The following is a succinct summary of the current OA scenario:

Over the next decades, it is likely that ocean acidification will pose serious consequences for many marine and estuarine shelled molluscs. A comparison of the available literature to date suggests that while detrimental effects on adults remain uncertain, the most sensitive life‐history stage seems to be the larvae, with a large majority of studies on this critical stage of development revealing negative effects. Despite these obvious trends, our current understanding of the biological consequences of an acidifying ocean over the next century is still dominated by large uncertainties. This is because the majority of studies done to date have measured single‐species responses on one stage in the life cycle, without considering the synergistic effects of other stressors (i.e. temperature, hypoxia, food concentration) and have not considered the potential for species to adapt, nor the underlying mechanisms responsible for adaptation or acclimation. In order to fully understand the consequences of ocean acidification at the population and ecosystem level, multi‐generational and multi‐stressor experiments on multiple species from geographically distinct locations are needed to assess the adaptive capacity of shelled mollusc species and the potential winners and losers in an acidifying ocean over the next century.

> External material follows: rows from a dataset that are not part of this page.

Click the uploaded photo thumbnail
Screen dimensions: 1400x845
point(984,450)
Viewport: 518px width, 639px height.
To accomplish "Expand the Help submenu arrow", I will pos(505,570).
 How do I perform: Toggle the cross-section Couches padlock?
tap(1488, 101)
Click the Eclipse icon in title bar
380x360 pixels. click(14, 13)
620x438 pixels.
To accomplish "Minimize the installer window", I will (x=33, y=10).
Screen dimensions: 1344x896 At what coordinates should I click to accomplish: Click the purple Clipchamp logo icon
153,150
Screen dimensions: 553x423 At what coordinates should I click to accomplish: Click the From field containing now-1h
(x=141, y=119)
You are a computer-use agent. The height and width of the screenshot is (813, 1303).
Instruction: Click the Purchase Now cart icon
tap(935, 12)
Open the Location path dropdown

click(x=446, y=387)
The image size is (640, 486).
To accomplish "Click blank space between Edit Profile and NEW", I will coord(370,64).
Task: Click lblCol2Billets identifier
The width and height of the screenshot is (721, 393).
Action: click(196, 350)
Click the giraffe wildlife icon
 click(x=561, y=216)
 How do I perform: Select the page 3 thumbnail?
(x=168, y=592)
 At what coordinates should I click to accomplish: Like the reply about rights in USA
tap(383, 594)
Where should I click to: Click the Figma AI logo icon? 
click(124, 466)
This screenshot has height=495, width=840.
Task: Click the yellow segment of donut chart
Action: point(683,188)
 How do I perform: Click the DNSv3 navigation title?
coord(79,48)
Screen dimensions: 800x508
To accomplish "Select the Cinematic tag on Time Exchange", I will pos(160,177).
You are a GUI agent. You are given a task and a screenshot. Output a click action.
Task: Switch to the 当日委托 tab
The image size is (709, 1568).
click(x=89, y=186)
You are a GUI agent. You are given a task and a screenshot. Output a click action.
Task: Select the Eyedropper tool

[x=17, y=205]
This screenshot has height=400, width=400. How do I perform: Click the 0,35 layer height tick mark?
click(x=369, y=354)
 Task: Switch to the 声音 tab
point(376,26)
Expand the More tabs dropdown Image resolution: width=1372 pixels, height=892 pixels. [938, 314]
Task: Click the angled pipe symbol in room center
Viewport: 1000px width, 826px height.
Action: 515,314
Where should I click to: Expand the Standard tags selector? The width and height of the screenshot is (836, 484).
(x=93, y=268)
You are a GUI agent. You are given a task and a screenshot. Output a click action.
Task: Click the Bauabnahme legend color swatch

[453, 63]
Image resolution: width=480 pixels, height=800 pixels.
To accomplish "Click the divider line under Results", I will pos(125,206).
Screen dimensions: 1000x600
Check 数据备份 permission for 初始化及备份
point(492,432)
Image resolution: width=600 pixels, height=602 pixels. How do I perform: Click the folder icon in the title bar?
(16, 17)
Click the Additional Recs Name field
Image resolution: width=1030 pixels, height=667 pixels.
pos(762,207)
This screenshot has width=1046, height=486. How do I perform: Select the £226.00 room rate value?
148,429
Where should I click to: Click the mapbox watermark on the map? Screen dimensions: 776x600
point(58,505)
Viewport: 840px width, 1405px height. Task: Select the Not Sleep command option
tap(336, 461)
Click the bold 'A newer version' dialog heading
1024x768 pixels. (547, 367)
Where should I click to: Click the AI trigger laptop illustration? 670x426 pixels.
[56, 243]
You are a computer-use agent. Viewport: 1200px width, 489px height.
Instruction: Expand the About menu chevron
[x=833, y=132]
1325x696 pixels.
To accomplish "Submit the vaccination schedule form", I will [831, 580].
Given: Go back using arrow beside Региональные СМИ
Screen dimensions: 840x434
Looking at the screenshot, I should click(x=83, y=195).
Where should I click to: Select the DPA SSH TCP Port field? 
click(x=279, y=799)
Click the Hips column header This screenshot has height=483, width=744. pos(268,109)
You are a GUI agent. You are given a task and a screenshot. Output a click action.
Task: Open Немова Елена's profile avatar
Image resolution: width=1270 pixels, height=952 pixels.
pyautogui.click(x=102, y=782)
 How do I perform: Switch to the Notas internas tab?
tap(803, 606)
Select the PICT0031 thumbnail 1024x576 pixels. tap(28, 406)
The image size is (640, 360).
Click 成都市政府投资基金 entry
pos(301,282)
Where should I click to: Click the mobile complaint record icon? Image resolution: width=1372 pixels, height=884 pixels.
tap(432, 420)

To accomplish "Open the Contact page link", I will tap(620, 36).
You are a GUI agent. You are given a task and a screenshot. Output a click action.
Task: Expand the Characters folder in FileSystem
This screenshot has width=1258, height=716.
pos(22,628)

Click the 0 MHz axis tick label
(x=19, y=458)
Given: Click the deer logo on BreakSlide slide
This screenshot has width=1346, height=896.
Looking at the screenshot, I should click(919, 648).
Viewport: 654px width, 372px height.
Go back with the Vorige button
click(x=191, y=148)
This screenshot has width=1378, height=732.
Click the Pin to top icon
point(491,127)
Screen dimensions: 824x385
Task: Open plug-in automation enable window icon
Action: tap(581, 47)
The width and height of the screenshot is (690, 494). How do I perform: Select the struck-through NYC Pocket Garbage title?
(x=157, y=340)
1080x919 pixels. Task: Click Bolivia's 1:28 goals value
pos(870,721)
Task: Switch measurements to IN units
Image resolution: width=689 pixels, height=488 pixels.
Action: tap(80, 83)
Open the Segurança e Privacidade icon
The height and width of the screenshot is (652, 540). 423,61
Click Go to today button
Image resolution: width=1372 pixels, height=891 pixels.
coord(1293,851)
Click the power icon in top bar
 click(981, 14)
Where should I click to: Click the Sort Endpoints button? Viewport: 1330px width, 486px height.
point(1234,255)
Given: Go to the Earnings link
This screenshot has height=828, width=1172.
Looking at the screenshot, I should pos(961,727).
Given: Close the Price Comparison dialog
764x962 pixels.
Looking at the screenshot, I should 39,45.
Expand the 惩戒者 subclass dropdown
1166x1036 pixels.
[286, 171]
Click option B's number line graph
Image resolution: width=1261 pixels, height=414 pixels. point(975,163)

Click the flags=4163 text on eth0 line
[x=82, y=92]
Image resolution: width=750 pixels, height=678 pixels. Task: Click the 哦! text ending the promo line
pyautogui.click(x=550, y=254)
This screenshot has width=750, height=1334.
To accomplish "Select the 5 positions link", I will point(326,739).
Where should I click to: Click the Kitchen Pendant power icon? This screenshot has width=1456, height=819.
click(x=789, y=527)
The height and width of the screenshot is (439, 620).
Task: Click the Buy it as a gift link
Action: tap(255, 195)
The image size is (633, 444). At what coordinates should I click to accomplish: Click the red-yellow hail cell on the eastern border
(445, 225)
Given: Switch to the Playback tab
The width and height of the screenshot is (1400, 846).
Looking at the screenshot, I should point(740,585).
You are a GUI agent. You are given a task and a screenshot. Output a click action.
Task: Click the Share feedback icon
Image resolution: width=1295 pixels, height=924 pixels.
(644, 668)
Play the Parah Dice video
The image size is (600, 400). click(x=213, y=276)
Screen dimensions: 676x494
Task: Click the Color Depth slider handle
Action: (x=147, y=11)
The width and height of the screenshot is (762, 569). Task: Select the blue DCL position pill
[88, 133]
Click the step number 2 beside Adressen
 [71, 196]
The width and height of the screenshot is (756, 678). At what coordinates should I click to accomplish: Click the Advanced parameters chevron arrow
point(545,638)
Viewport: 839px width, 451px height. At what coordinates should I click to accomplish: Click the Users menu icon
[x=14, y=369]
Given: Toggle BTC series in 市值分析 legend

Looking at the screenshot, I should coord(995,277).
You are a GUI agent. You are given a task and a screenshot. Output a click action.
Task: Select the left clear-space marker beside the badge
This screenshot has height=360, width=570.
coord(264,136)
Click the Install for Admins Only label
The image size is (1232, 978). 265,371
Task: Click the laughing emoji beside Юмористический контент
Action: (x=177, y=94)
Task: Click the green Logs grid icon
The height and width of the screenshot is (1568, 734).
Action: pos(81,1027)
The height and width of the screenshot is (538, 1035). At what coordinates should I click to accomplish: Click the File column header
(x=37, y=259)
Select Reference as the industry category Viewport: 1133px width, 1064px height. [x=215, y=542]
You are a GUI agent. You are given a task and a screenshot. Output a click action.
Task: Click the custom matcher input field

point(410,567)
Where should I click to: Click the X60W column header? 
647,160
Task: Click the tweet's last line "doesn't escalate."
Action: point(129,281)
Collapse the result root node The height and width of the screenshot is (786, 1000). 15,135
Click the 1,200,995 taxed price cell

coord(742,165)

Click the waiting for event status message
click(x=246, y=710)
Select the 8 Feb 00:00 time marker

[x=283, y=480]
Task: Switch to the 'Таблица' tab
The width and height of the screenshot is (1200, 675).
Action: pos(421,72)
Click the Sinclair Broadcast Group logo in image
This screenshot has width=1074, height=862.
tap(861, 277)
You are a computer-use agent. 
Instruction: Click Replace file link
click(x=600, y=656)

(Gazeau et al. 2013, p. 2239)

The high economic value of bivalves for aquaculture has stimulated a number of studies to estimate their adaptation potential to future oceanic conditions (Parker et al. 2012, 2013, 2015; Sunday et al. 2011, 2014; Thomsen et al. 2017; Vargas et al. 2017). To illustrate, Thomsen et al. (2017) recorded the successful settlement of wild mussel larvae (M. edulis) in a periodically CO₂‐enriched habitat. The larval fitness of the population originating from the enriched habitat was compared to the response of a population from a nonenriched one. The high CO₂‐adapted population showed higher fitness under elevated pCO₂ than the nonadapted cohort, demonstrating, for the first time, an evolutionary response of a natural mussel population to OA. To assess the rate of adaptation, the authors performed a selection experiment over three generations. Tolerance to CO₂ differed substantially between the families within the F1 generation, and survival was drastically decreased in the highest – yet, realistic – pCO₂ treatment. Selection of CO₂‐tolerant F1 mussels resulted in higher calcification performance of F1 larvae during early shell formation but did not improve overall survival. Hence, the results reveal significant short‐term selective responses of traits directly affected by OA and long‐term adaptation potential in a key bivalve species. Because immediate response to selection did not directly translate into increased fitness, multigenerational studies need to take into consideration the multivariate nature of selection acting in natural habitats. Combinations of short‐term selection with long‐term adaptation in populations from CO₂‐enriched versus nonenriched natural habitats represent promising approaches toward estimating the adaptive potential of organisms facing global change.